Historical perceptual dialectology allows linguists to examine how and why dialects in the past gained popularity. Linguists gain the chance to examine how the perceptual dialectology of certain dialects of languages have evolved over a given time. The principal scholar examining perceptual dialectology is Dennis Preston, and his methodology involves interview-based techniques. Applying the initial methodology used in the field of perceptual dialectology would be impossible when examining the dialects of the past.

Historical perceptual dialectology must not be confused with historical linguistics, which is concerned with changes in linguistic phenomena over time. Unlike historical linguistics, historical perceptual dialectology is used to contribute to the social understanding of language and is used to link dialect perceptions to political and intellectual history. Historical perceptual dialectology also has the ability to date the emergence of dialects.

Issues with historical perceptual dialectology include relying on the text of the literate population of the past. Considering perceptual dialectology is interested in the perceptions of the common folk, relying on data from a social group of a population is not an accurate representation of the general population. Subjects should be taken from a large pool when using interview techniques such as Dennis Preston's. Another issue is having only a single case to examine.

Alexander Maxwell, a scholar of historical perceptual dialectology, examined the emergence of the three dialects of Slovak and how the general population of Slovak speakers came to accept that three dialects of Slovak exist. Maxwell used articles written mostly by "amateur linguists and language planners." He was interested in seeing how Slovak perceptual dialectology had evolved over time to reach the consensus of the general population. Maxwell found that perceptions of dialects shifted with political shifts.

Examining historical perceptual dialectology, evidence shows shifts in perceptions of dialects are directly correlated to historical shifts, whether political, intellectual, or social. These studies imply the need to study linguistics with respect to history.

=== Language attitude studies===

In addition to studying how and where nonlinguistics identify dialects, perceptual dialectology also considers itself with what attributes nonlinguists assign to those dialects.
When informants associate a particular language variety with a particular group, the presumed social attributes of the group are transferred to the dialect itself.
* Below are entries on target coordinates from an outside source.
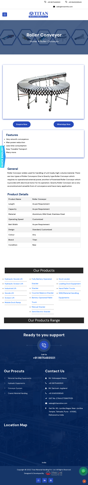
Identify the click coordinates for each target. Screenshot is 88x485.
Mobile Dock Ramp (13, 302)
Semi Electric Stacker (41, 311)
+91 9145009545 (56, 393)
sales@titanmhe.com (64, 7)
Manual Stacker (38, 307)
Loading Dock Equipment (70, 283)
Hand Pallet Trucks (67, 288)
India (44, 462)
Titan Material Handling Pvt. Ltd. (44, 470)
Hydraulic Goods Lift (14, 279)
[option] (43, 92)
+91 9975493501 (44, 358)
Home (33, 41)
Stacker (35, 288)
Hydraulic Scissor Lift (14, 283)
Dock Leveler (64, 279)
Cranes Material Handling (16, 393)
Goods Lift (9, 293)
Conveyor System (13, 388)
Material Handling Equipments (17, 378)
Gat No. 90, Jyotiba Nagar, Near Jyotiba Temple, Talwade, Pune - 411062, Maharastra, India (66, 411)
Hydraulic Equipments (14, 383)
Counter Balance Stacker (43, 293)
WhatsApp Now (63, 124)
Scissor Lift (9, 298)
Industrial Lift (10, 288)
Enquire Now (21, 124)
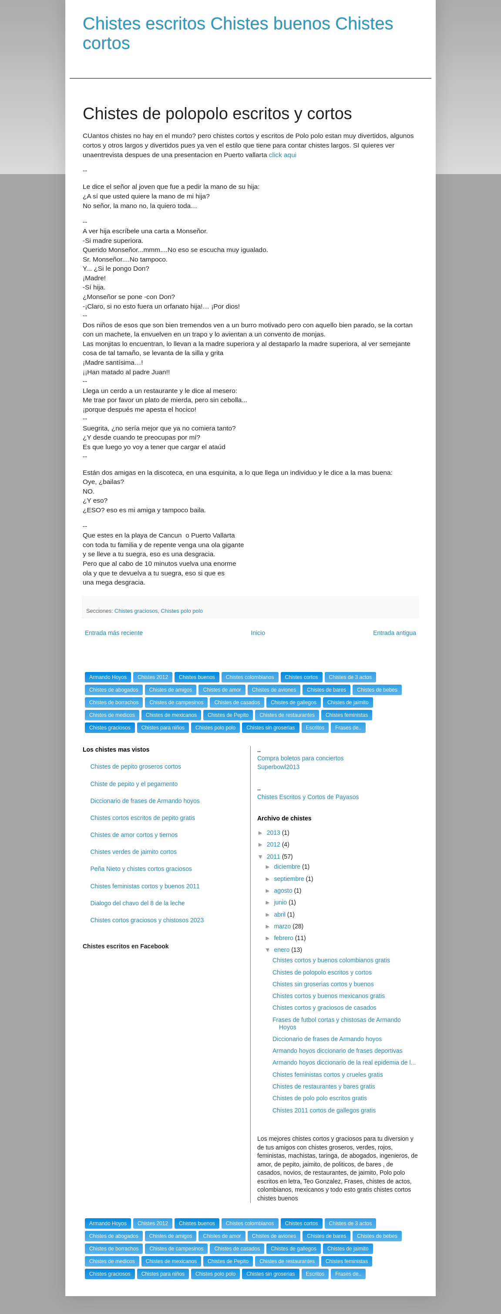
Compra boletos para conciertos (300, 758)
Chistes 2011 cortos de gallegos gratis (324, 1110)
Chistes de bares (326, 690)
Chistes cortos (301, 677)
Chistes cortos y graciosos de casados (324, 1007)
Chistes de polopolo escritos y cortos (322, 972)
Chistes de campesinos (176, 702)
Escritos (315, 728)
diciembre (288, 866)
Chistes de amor (222, 690)
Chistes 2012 (153, 677)
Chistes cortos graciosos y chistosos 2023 (147, 920)
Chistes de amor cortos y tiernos (134, 834)
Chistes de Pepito (228, 715)
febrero (284, 937)
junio (281, 902)
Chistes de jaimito (348, 702)
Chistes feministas (347, 715)
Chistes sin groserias (270, 728)
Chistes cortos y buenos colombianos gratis (331, 960)
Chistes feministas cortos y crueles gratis (327, 1074)
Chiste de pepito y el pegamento (134, 783)
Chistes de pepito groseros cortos (136, 766)
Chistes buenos (197, 677)
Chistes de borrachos (113, 702)
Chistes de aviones (274, 690)
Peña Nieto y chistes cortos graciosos (141, 868)
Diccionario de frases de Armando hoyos (145, 800)
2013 (274, 832)
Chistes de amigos (170, 690)
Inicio (258, 632)
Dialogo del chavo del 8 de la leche (138, 903)
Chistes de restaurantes (287, 715)
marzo (283, 926)
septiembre (290, 878)
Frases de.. (348, 728)
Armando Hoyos (108, 677)
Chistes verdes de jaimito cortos (134, 851)
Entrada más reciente (114, 632)
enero (282, 949)
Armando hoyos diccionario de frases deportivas (337, 1050)
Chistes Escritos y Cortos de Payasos (308, 796)
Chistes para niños (163, 728)
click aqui (282, 154)
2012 (274, 844)
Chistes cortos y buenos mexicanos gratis (328, 995)
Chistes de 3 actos (350, 677)
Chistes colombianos (250, 677)
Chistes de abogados (113, 690)
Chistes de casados (237, 702)
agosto (284, 890)
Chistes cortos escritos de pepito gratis (143, 817)
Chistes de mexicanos (171, 715)
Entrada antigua (394, 632)
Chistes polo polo (182, 611)
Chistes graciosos (136, 611)
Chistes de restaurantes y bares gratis (323, 1086)
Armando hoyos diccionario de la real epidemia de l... (344, 1062)
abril (280, 914)
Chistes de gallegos (293, 702)
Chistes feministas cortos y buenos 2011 (145, 886)
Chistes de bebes (377, 690)
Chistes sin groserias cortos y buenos (323, 984)
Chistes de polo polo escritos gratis (319, 1098)
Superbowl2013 (278, 766)
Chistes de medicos (112, 715)
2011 (274, 856)
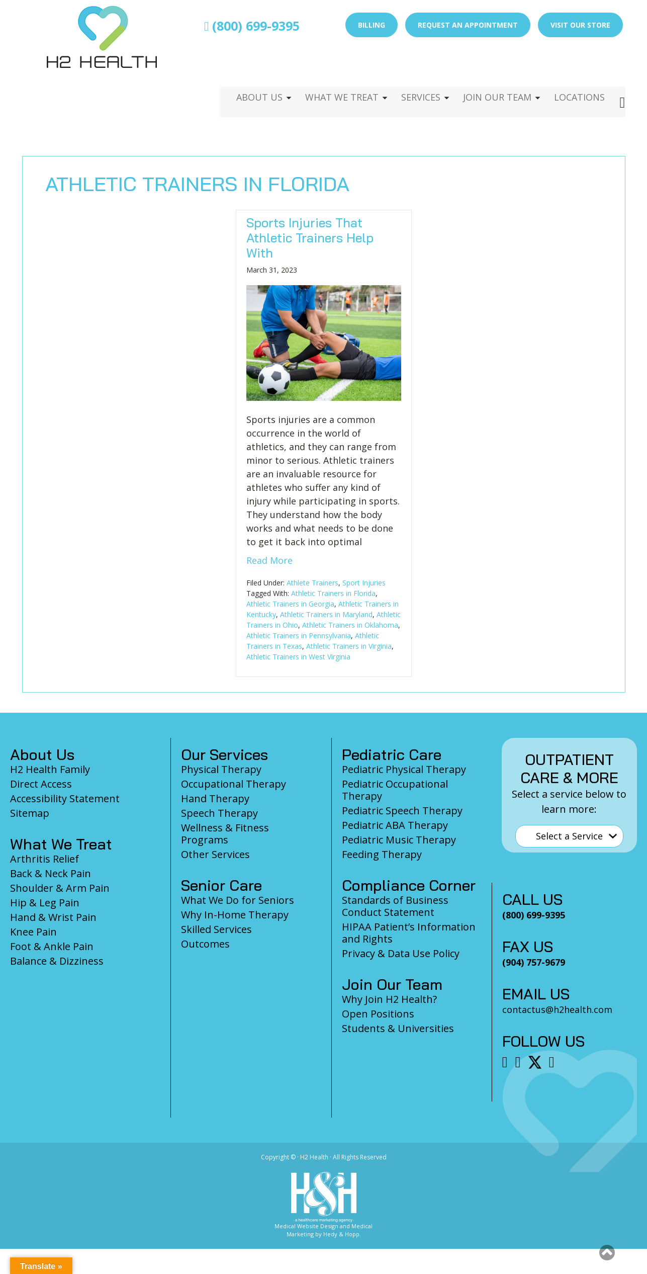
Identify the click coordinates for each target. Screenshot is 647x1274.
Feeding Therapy (382, 854)
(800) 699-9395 (252, 25)
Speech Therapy (219, 813)
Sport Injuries (364, 582)
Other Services (215, 854)
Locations (578, 68)
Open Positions (378, 1014)
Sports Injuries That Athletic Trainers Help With (310, 238)
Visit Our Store (580, 25)
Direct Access (41, 784)
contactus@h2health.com (557, 1009)
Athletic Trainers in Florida (333, 593)
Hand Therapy (215, 798)
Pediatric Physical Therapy (404, 769)
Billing (371, 25)
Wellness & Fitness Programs (225, 833)
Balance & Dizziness (57, 961)
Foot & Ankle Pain (52, 946)
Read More (269, 560)
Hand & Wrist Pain (53, 917)
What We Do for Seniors (237, 900)
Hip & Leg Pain (44, 902)
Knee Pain (33, 932)
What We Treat (331, 68)
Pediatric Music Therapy (399, 839)
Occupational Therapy (233, 784)
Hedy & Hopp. (342, 1234)
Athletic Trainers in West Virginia (298, 656)
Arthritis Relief (44, 859)
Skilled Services (216, 929)
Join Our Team (493, 68)
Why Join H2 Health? (389, 999)
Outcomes (205, 944)
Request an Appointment (468, 25)
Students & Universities (398, 1028)
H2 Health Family (50, 769)
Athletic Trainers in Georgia (290, 604)
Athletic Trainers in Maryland (326, 614)
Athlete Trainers (312, 582)
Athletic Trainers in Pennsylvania (298, 635)
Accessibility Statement (65, 798)
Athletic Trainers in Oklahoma (350, 625)
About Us (246, 68)
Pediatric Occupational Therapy (395, 790)
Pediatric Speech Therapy (402, 810)
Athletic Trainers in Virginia (349, 646)
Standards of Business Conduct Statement (395, 906)
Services (413, 68)
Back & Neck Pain (50, 873)
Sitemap (29, 813)
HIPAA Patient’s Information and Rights (409, 933)
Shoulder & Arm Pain (60, 888)
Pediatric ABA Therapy (395, 825)
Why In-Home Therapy (235, 914)
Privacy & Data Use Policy (400, 953)
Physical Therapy (221, 769)
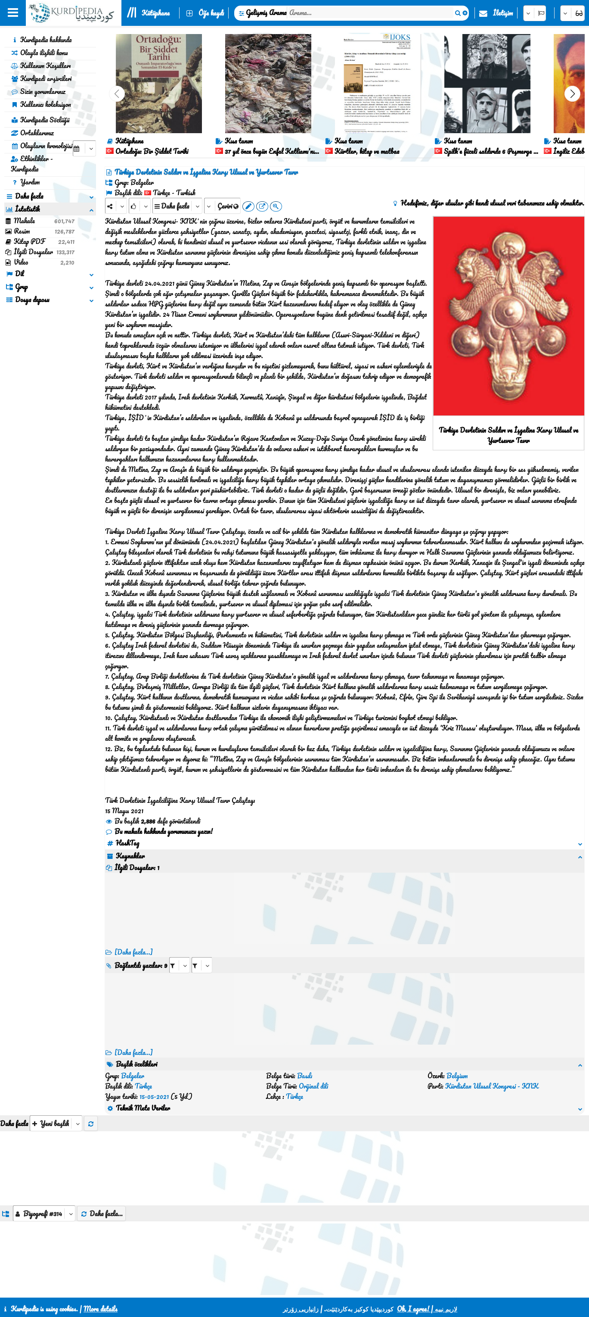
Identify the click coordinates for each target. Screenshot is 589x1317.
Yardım (25, 182)
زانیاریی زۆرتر (301, 1309)
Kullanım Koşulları (41, 65)
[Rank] (139, 205)
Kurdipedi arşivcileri (41, 78)
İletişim (503, 13)
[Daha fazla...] (134, 952)
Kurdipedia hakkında (41, 39)
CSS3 (305, 1288)
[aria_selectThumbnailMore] (56, 1092)
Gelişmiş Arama (266, 12)
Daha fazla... (101, 1182)
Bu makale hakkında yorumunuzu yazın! (159, 831)
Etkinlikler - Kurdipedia (32, 163)
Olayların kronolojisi (41, 145)
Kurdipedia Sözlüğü (40, 120)
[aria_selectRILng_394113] (202, 965)
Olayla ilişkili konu (39, 52)
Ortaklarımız (32, 133)
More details (101, 1309)
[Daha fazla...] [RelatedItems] (134, 1052)
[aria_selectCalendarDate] (84, 148)
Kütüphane (156, 13)
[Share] (116, 205)
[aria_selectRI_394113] (179, 965)
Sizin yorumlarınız (38, 91)
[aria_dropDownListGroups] (44, 1182)
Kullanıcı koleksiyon (41, 104)
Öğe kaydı (211, 13)
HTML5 (338, 1288)
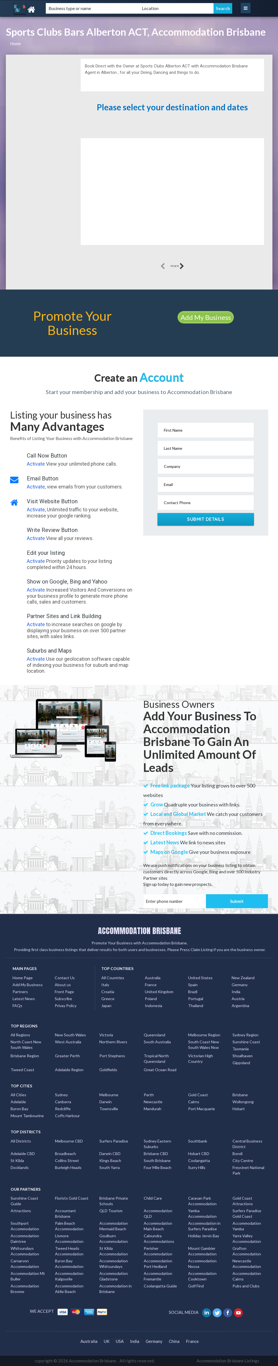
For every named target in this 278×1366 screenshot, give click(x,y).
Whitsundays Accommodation (25, 1251)
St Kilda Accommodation (113, 1251)
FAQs (17, 1005)
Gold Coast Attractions (243, 1201)
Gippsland (241, 1062)
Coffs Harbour (67, 1115)
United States (200, 977)
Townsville (108, 1108)
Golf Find (196, 1286)
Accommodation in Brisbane (115, 1289)
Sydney (61, 1094)
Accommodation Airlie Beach (69, 1289)
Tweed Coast (22, 1069)
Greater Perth (67, 1055)
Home (15, 43)
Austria (238, 998)
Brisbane (240, 1094)
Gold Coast (198, 1094)
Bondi (238, 1153)
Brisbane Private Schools (113, 1201)
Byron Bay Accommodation (69, 1263)
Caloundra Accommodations (159, 1238)
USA (120, 1341)
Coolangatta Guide (160, 1286)
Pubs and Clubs (246, 1286)
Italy (105, 984)
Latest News (24, 998)
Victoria (106, 1034)
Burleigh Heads (68, 1167)
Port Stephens (112, 1055)
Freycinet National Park (248, 1170)
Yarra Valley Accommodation (247, 1238)
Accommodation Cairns (247, 1276)
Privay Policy (65, 1005)
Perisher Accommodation (158, 1251)
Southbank (197, 1141)
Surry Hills (196, 1167)
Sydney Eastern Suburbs (157, 1144)
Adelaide (18, 1101)
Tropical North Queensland (156, 1058)
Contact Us (65, 977)
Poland (151, 998)
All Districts (21, 1141)
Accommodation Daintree (25, 1238)
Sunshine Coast (246, 1041)
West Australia (68, 1041)
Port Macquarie (201, 1108)
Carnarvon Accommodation (25, 1263)
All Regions (20, 1034)
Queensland (154, 1034)
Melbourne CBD (69, 1141)
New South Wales (70, 1034)
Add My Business (206, 317)
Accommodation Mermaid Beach (113, 1226)
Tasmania (241, 1048)
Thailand (195, 1005)
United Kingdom (159, 991)
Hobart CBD (198, 1153)
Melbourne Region (204, 1034)
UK (106, 1341)
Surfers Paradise (113, 1141)
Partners (20, 991)
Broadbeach (65, 1153)
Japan (106, 1005)
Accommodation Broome (25, 1289)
That dialect is then associated with those attributes even when informants cannot correctly identify the source of the dialect. Thus, dialects can come to index certain perceived social attributes such as formality, politeness, friendliness, intelligence, snobbishness, and other traits. Individuals who use these variants can then gain the appearance of the social traits attributed to the dialect.

== Implications ==

As a field that studies the intersection of linguistic science with human behavior and cultural differences, the study of perceptual dialectology also reveals information of interest to many fields outside of just linguistics, including sociology, cultural anthropology, and other fields that study human thoughts and behavior.

Perceptual dialectology also has greater implications for the general field of linguistics as a whole. While folk linguistic judgments are often examined in contrast to formal linguistic analyses, strongly held folk judgments can in turn affect people's performance of language. An understanding of perceptual dialectology is useful for understanding the ways in which people's opinions on language can influence their actual behavior, in areas such as language change and language attitude studies.

Finally, the findings of perceptual dialectology can prove useful in applied fields such as language teaching, where knowledge of how subjects regard different languages or varieties can be vital for increasing successful outcomes.